Data provided

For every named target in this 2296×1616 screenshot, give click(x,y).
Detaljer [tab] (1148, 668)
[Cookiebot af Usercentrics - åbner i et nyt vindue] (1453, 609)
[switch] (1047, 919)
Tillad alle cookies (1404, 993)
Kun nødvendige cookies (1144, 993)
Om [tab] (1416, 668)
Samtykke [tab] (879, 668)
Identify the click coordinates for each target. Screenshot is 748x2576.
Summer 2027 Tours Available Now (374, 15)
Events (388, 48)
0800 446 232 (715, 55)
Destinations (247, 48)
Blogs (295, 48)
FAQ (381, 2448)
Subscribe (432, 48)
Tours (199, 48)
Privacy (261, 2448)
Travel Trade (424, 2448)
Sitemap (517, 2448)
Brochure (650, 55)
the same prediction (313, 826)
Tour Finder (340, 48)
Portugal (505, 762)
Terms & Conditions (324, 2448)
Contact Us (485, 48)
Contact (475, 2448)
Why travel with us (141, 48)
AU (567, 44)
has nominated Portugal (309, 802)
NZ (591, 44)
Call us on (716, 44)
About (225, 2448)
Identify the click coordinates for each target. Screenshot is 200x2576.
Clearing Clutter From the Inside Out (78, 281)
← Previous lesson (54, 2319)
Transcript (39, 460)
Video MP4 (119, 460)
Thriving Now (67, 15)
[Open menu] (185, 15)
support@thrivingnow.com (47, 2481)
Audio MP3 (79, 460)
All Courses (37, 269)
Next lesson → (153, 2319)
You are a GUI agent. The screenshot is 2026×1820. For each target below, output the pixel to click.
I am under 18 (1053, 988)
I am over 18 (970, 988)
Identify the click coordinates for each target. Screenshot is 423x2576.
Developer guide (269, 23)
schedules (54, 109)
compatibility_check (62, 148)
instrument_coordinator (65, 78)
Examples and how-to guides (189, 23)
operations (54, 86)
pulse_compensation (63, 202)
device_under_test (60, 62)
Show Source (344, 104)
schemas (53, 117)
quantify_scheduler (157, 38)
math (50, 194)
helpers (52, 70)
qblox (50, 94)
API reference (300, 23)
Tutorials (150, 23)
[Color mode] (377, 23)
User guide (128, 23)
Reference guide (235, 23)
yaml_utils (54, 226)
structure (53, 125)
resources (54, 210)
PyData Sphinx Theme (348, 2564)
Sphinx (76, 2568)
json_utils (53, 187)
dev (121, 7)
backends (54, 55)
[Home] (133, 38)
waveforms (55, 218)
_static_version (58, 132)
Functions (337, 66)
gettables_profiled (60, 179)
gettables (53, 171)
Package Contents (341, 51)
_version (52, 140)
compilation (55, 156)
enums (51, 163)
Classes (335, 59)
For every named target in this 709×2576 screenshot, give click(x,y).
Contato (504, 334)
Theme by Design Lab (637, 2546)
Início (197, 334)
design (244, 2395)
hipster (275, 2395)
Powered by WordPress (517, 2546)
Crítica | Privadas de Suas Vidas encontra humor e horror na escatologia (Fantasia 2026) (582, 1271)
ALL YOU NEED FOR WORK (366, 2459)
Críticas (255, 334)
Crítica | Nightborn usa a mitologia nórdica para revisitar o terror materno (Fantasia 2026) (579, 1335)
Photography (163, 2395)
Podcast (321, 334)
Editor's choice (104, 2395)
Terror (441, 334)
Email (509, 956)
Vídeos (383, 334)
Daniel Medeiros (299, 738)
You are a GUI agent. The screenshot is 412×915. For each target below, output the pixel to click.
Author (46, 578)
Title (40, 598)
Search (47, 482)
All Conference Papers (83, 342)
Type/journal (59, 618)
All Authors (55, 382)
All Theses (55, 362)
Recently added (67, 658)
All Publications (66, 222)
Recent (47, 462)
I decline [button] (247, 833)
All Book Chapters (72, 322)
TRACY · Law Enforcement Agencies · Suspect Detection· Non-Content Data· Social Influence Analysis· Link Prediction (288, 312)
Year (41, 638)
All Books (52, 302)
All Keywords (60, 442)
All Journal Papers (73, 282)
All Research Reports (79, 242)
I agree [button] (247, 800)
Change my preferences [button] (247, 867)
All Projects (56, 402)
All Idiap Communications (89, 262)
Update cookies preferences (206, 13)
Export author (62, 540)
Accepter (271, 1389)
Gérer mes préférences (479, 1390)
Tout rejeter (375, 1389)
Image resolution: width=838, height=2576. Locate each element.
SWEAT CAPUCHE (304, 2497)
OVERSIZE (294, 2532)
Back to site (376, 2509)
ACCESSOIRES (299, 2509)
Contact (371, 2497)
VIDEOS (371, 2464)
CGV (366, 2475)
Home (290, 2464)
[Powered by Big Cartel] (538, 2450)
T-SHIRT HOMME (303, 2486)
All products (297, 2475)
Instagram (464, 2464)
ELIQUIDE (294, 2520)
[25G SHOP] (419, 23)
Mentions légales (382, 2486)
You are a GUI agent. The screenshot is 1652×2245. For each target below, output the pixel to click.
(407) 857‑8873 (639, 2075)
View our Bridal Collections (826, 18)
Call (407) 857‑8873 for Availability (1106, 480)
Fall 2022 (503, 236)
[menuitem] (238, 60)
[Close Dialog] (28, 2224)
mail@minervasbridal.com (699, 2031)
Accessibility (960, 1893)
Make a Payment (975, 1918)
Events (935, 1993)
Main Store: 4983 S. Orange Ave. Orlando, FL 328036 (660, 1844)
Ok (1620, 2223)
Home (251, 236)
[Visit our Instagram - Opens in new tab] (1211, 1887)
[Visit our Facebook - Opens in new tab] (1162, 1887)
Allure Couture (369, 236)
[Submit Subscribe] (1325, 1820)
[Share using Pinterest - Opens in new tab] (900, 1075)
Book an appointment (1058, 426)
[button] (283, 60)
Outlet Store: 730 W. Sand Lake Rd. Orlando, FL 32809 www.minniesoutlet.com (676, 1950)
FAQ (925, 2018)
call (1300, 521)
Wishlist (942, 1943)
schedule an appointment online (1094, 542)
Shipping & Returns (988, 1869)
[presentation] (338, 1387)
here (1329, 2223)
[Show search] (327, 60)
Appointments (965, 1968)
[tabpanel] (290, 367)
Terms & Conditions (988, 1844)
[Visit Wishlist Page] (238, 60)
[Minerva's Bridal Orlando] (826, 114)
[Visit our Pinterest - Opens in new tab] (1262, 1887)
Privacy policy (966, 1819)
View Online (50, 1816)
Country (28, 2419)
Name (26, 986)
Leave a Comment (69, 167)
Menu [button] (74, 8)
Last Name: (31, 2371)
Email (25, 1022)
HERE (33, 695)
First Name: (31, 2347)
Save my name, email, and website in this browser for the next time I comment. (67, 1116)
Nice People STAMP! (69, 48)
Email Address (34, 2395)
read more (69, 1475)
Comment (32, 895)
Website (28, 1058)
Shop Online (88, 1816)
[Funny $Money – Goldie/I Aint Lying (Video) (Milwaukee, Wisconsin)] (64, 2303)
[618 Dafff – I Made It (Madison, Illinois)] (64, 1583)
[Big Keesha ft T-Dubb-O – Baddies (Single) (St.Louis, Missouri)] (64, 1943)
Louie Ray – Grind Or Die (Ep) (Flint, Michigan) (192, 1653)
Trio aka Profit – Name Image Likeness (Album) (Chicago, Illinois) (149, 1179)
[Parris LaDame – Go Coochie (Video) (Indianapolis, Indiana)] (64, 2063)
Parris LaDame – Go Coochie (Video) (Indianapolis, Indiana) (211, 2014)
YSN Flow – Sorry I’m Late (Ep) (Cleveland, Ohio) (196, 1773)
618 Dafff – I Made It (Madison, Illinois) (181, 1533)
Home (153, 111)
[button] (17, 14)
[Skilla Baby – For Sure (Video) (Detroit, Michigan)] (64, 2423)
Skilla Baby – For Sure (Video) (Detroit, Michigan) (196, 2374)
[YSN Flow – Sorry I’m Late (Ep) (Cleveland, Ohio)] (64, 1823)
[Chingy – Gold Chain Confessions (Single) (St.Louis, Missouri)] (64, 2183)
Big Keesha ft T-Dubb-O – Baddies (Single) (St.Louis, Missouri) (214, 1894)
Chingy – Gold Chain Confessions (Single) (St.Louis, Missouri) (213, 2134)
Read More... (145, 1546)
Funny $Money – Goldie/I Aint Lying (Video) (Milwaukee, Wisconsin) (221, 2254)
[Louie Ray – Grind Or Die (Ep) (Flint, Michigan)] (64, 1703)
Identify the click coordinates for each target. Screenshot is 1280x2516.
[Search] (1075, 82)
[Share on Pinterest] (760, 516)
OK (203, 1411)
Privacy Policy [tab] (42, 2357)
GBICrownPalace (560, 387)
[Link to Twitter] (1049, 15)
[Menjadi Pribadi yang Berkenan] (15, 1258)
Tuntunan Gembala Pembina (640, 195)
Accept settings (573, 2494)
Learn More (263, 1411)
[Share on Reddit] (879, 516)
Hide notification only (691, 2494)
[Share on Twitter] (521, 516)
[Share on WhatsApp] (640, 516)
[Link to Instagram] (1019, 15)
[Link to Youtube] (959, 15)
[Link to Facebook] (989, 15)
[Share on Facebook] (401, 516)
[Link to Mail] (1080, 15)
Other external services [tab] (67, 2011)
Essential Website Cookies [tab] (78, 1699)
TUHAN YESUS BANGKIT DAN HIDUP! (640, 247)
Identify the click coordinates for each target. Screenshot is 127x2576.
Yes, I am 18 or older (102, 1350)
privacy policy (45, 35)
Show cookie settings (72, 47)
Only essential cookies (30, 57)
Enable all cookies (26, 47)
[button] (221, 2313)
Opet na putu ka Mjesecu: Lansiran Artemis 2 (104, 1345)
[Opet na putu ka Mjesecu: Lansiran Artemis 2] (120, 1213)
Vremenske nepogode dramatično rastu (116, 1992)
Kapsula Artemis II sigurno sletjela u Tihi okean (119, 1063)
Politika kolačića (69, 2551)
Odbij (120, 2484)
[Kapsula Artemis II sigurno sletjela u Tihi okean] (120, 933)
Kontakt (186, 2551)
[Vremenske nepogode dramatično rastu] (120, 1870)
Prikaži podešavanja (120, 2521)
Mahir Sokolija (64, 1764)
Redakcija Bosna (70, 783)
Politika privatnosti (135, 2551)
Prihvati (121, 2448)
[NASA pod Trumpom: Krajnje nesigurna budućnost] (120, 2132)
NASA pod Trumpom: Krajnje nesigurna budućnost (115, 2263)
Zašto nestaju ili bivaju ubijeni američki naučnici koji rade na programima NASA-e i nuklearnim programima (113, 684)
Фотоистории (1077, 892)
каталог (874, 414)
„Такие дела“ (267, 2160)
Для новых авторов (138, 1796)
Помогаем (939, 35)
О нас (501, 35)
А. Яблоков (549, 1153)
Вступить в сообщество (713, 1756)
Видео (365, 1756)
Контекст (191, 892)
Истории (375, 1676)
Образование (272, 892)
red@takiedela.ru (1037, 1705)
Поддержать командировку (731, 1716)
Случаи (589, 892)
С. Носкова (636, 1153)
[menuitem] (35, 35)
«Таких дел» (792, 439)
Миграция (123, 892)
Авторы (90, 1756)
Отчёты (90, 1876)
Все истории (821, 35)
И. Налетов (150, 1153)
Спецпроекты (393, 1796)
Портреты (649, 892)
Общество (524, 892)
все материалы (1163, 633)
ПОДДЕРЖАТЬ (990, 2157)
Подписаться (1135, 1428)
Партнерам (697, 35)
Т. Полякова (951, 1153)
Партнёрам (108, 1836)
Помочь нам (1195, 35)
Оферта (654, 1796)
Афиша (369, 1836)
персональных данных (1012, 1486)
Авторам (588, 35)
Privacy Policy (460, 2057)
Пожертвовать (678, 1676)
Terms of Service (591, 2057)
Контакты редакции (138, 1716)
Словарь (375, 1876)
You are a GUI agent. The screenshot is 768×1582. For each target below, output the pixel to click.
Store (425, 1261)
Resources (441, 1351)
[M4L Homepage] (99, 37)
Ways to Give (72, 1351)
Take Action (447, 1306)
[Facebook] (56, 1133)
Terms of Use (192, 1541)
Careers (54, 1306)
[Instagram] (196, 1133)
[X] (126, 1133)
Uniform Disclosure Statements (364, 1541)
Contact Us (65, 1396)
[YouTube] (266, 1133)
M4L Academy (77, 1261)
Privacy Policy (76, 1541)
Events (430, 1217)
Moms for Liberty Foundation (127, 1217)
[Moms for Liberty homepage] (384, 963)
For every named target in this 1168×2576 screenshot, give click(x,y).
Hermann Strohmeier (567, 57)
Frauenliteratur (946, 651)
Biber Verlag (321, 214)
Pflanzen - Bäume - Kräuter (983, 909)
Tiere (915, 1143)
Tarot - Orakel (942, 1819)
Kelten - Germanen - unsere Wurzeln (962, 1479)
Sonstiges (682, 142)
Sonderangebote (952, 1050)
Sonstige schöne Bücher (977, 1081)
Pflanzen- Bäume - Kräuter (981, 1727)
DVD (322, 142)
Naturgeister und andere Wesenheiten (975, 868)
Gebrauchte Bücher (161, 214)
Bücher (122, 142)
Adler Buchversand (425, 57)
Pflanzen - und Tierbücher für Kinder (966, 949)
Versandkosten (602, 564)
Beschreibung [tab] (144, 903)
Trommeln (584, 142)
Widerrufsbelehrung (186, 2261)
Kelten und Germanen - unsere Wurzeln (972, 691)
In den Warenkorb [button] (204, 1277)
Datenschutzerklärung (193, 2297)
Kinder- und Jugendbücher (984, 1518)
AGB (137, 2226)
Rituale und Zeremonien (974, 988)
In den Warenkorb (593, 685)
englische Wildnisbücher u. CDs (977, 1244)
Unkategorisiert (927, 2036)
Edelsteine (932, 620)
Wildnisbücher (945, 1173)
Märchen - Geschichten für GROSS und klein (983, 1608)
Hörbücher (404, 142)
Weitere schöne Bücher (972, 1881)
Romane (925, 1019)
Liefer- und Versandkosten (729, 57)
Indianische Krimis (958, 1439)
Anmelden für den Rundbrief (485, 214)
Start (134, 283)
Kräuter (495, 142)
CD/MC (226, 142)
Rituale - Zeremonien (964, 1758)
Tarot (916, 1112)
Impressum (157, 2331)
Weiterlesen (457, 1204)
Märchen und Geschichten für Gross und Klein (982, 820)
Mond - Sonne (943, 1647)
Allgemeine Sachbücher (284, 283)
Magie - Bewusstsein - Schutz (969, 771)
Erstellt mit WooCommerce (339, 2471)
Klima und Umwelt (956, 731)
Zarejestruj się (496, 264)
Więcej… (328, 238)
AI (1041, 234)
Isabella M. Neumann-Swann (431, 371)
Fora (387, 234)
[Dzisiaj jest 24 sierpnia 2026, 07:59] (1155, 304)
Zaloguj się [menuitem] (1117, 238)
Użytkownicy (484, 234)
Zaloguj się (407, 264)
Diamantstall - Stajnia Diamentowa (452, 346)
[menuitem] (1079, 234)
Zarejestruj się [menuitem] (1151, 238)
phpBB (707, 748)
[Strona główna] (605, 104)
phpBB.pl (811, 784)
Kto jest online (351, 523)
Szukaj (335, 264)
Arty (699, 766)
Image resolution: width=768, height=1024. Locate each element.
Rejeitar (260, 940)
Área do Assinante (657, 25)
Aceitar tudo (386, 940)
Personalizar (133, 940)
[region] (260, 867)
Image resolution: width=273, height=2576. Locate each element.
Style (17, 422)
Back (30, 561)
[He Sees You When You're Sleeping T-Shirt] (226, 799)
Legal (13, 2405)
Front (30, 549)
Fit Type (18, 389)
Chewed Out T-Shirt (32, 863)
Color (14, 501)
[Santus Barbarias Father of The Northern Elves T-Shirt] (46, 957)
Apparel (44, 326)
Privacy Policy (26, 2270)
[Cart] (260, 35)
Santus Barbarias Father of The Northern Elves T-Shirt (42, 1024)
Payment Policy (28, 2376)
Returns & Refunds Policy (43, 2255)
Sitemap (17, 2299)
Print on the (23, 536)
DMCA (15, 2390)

Your objective
Using the entries above, output exactly the lines between the line holding "Rejeitar (260, 940)" and the line holding "Legal (13, 2405)", end lines included, and nothing more.

Answer space
Rejeitar (260, 940)
Área do Assinante (657, 25)
Aceitar tudo (386, 940)
Personalizar (133, 940)
[region] (260, 867)
Image resolution: width=273, height=2576. Locate each element.
Style (17, 422)
Back (30, 561)
[He Sees You When You're Sleeping T-Shirt] (226, 799)
Legal (13, 2405)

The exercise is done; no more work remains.